→ **About this task**
Take the line with "Viewport: 250px width, 167px" and every line after it in the entries below, and set them down exactly, without any pictures.

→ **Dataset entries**
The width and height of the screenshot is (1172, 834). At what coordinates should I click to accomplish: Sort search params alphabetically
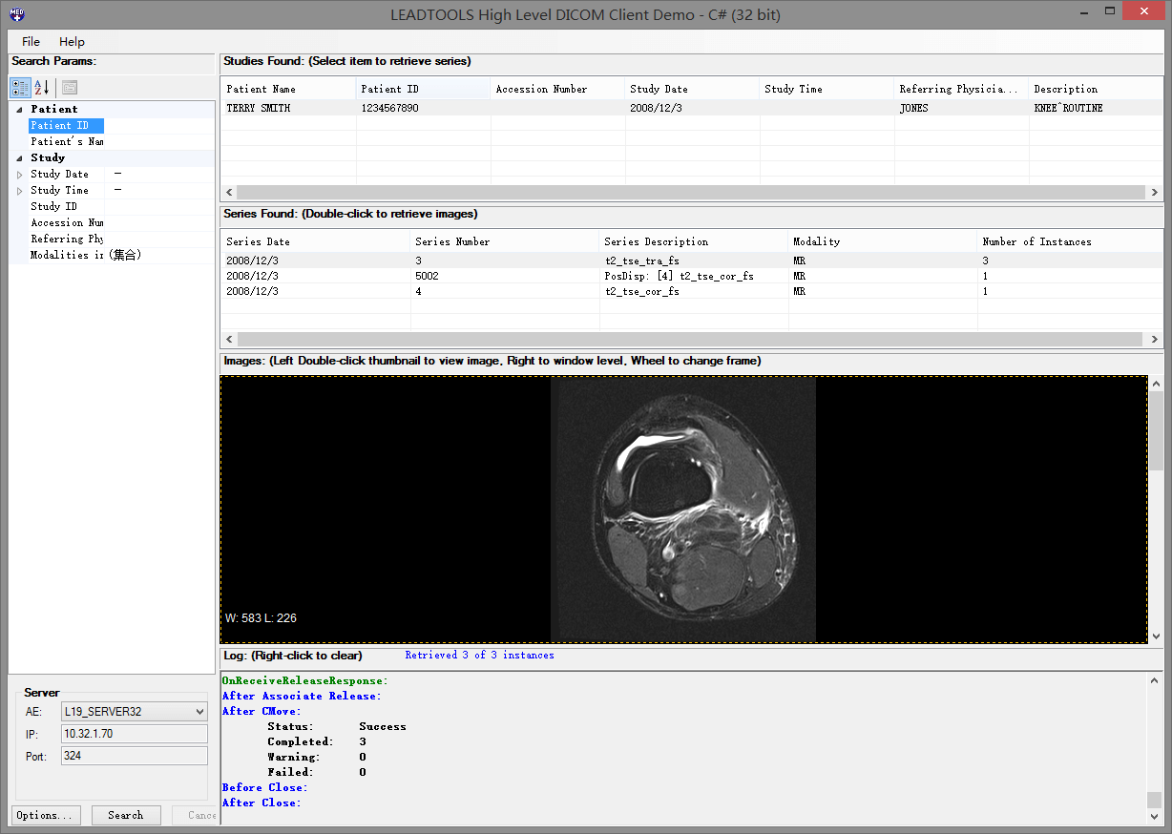click(42, 88)
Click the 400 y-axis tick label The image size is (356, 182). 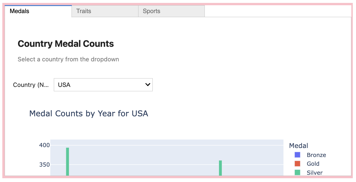click(x=45, y=145)
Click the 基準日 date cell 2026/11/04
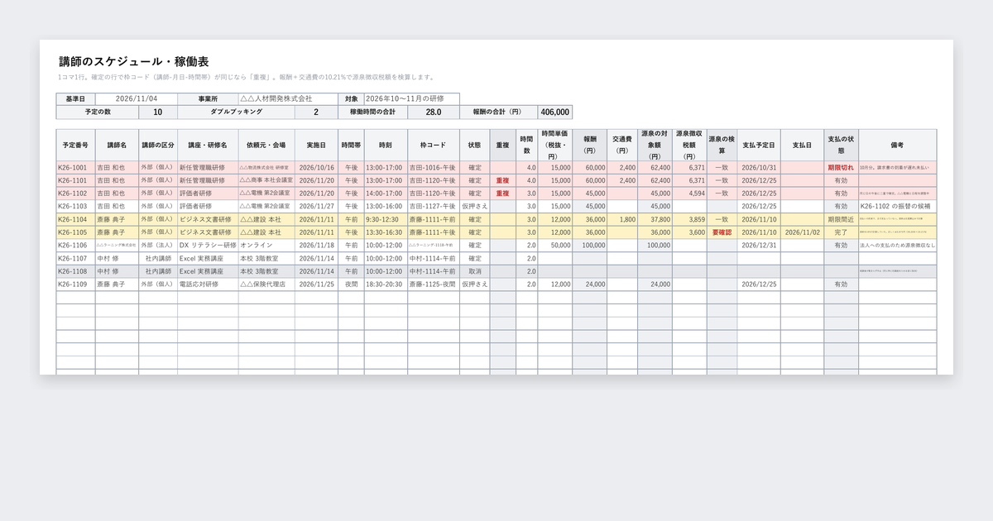The image size is (993, 521). point(137,98)
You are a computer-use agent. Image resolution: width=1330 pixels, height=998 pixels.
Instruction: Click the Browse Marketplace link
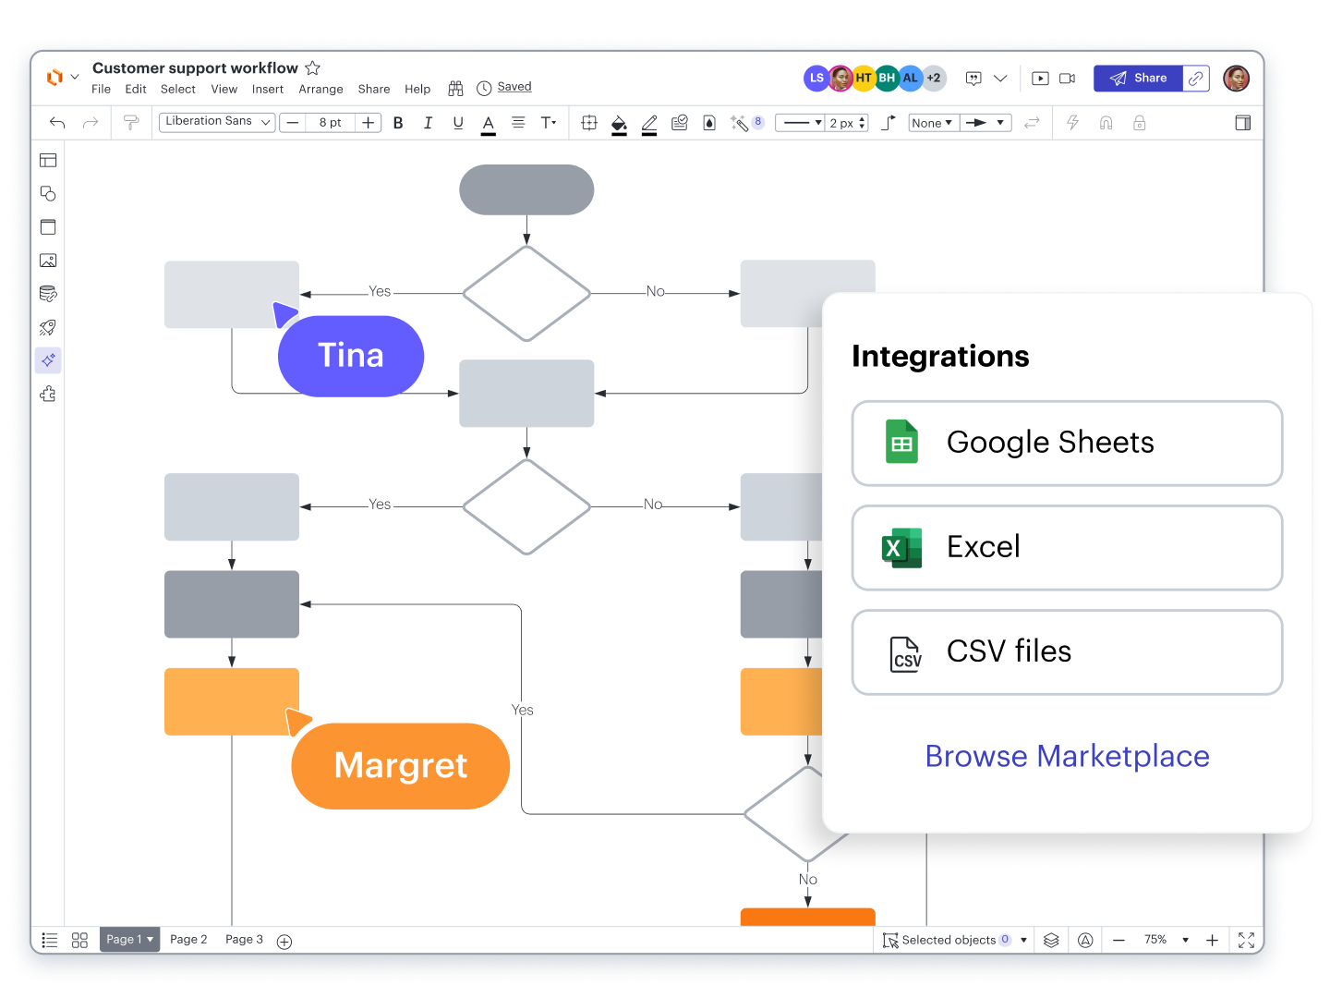click(x=1067, y=756)
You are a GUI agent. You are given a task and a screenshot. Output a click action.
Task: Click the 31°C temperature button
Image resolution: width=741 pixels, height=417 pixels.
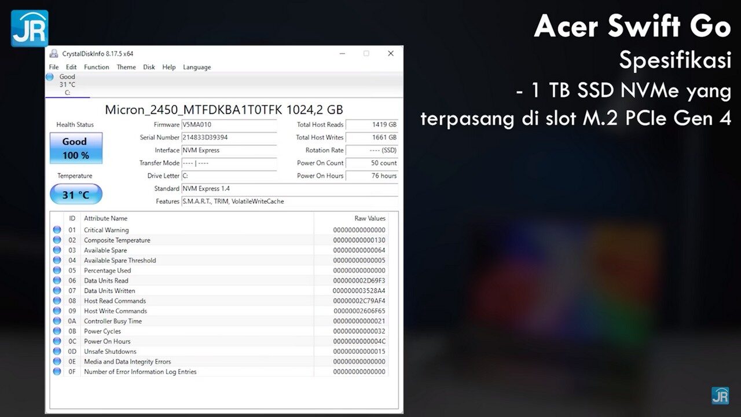(75, 194)
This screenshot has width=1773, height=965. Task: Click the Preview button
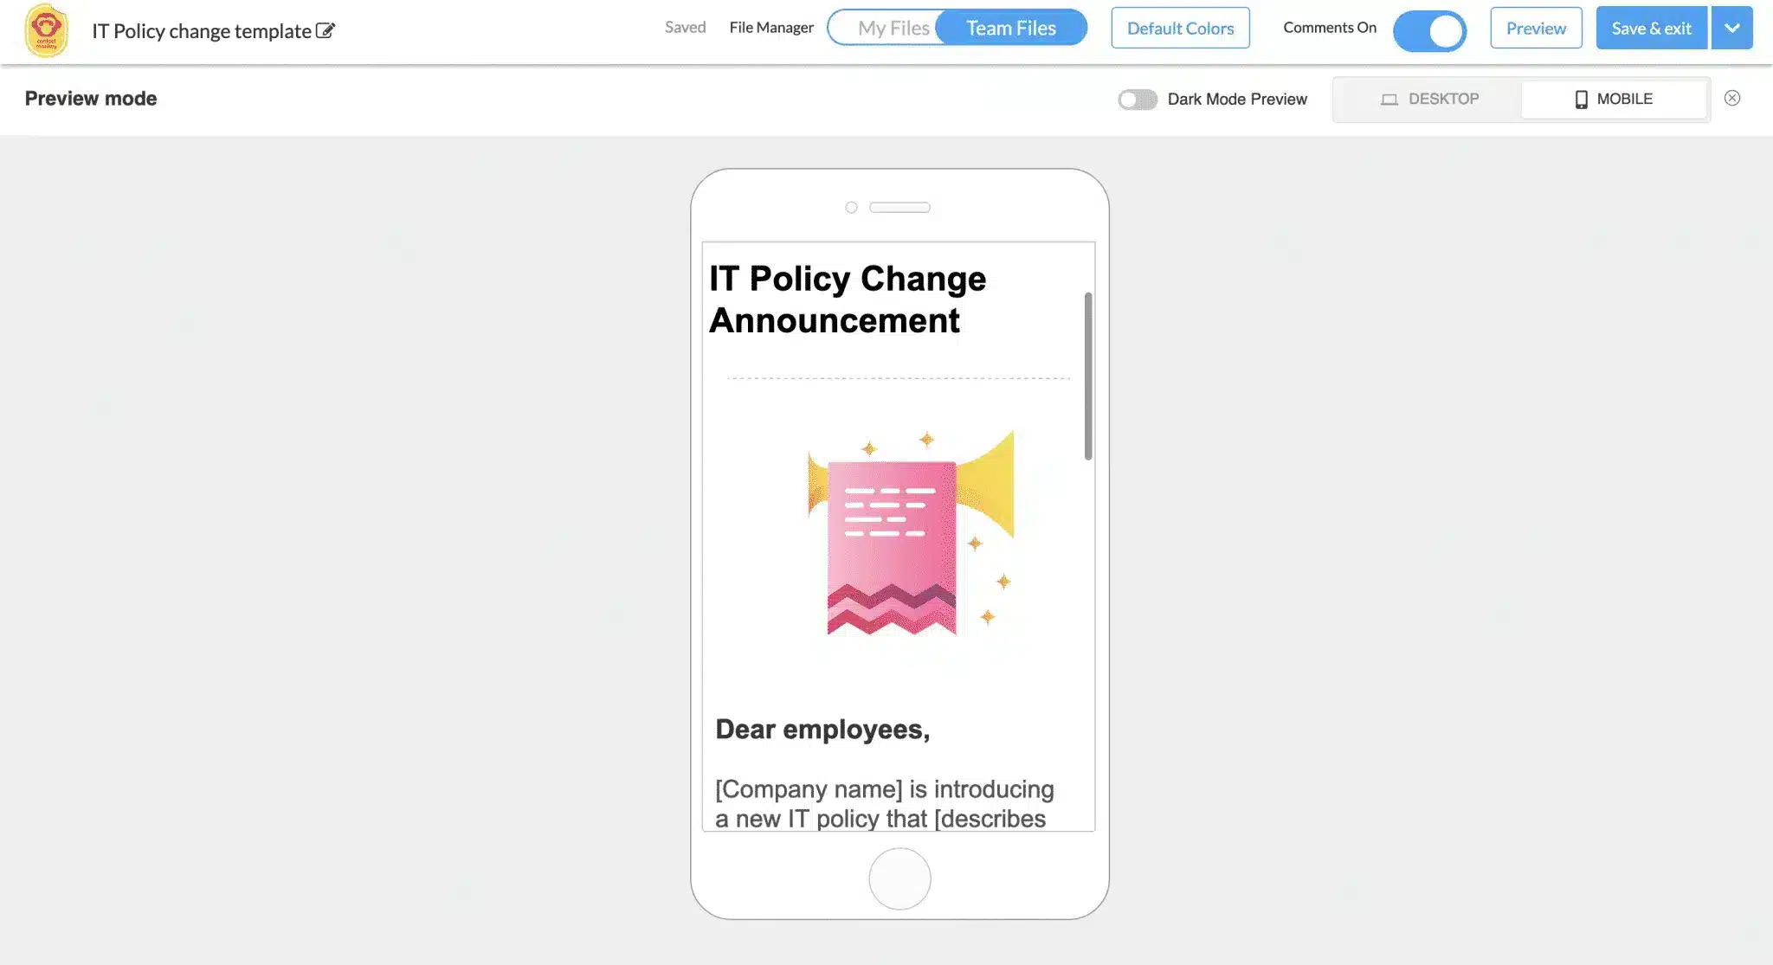(x=1535, y=28)
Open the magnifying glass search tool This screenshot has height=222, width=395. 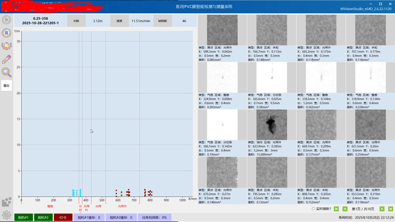tap(6, 72)
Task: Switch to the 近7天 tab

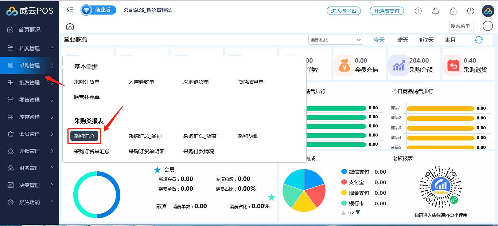Action: (426, 40)
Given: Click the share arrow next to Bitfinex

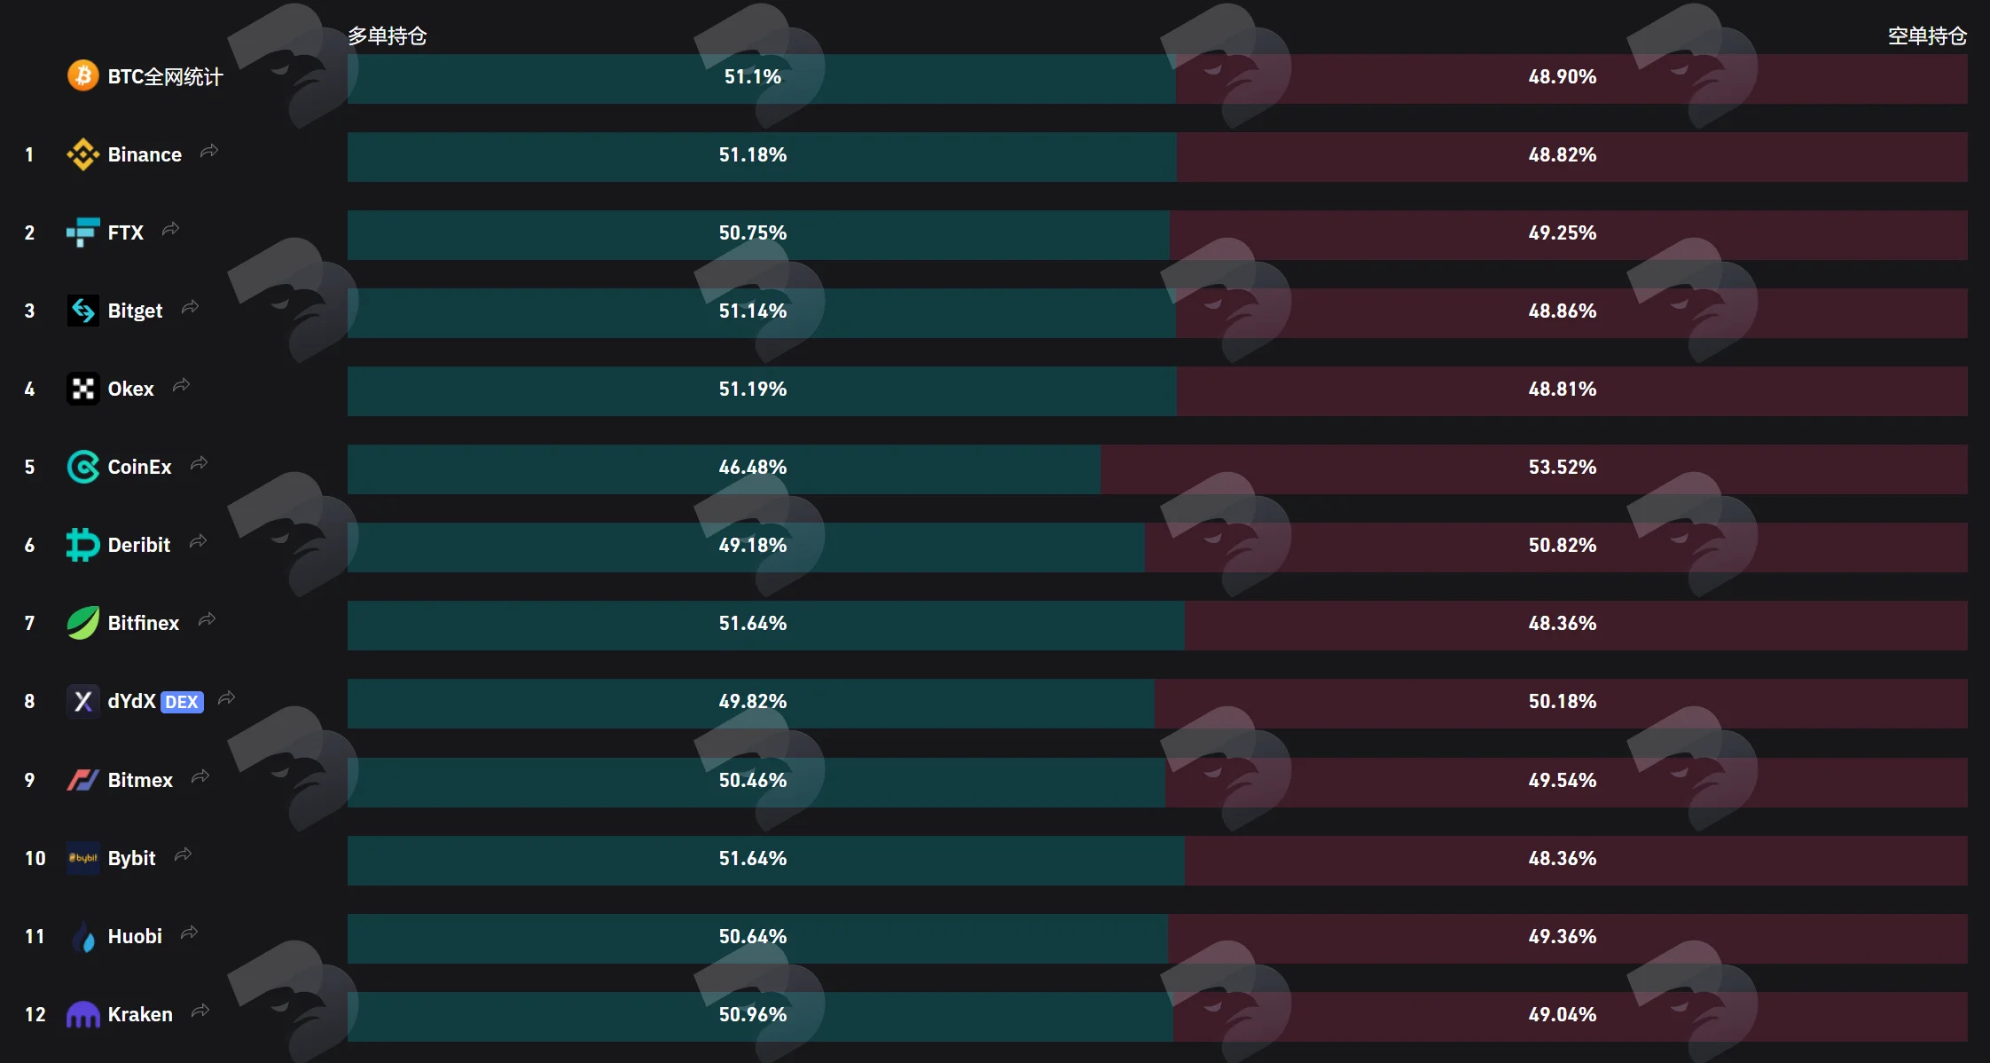Looking at the screenshot, I should coord(208,620).
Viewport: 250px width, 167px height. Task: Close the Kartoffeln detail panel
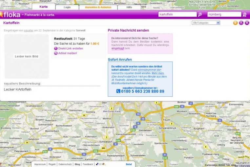click(x=247, y=23)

→ **Expected output**
Viewport: 250px width, 167px height. Task: Close the Kartoffeln detail panel
click(x=247, y=23)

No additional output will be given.